2. 50歳代の実際の平均貯蓄額
50歳代の現在の平均貯蓄額について、前章と同様にJ-FREC 金融経済教育推進機構が公表している「家計の金融行動に関する世論調査(2024年)」をもとに解説していきます。
なお、データには「平均値」と「中央値」の2つの数値が出てくるため、それぞれの定義を押さえておきましょう。
平均値とはデータの値の合計をデータの個数で割った値で、中央値とはデータの値を小さい順に並べたときに、ちょうど真ん中になる値のことをいいます。
平均値はデータの中に極端に大きなまたは小さな値があると、その影響を受けやすく実際の平均とはかけ離れることがあります。しかし、中央値は影響を受けにくいため、実際の平均に近い数値となります。
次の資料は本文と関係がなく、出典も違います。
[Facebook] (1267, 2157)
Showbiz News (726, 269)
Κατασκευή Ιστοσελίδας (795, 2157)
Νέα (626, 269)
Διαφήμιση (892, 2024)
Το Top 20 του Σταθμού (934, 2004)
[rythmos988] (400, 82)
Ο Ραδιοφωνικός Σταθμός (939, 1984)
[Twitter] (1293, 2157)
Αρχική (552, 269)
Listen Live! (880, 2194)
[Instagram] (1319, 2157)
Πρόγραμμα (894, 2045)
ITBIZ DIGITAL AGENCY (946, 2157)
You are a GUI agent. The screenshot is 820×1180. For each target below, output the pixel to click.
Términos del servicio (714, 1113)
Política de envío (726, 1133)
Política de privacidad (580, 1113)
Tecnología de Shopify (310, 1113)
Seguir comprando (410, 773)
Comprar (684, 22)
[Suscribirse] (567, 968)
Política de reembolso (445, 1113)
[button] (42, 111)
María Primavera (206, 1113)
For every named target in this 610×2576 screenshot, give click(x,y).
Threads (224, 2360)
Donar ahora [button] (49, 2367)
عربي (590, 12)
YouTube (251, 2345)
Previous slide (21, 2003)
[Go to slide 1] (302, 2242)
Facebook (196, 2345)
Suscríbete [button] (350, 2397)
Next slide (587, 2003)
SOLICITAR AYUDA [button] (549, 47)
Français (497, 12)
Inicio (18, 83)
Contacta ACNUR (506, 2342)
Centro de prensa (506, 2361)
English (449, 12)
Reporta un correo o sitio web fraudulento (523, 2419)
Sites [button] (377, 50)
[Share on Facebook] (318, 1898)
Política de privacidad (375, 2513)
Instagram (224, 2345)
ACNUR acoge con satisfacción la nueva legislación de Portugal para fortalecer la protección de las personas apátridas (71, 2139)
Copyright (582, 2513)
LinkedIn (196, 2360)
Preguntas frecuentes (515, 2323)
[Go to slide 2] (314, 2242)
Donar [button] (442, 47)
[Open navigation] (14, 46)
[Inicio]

そのため、実際の平均を知るには中央値の方が適しているとされています。
2.1 二人以上世帯の貯蓄額の平均値は1168万円
50歳代の二人以上世帯の貯蓄額の平均値は1168万円で、中央値は250万円です。平均値と中央値に大きな開きがありますが、平均値は貯蓄額の高い世帯が値を引き上げていると考えられ、実際には中央値の250万円が平均的な貯蓄額といえます。
前章より、目標金額は2891万円なので、平均値では1723万円、中央値では2600万円以上も足りない計算になります。
では、貯蓄額ごとの世帯割合を確認していきましょう。
最も大きい割合を占めているのは「金融資産なし」で29.2%となっており、およそ3〜4世帯に1世帯は貯蓄がないことになります。
しかし、2番目に多いのが「3000万円以上」で10.7%となっており、貯蓄なしの世帯と高額な貯蓄を有する世帯が極端に分かれていることがわかります。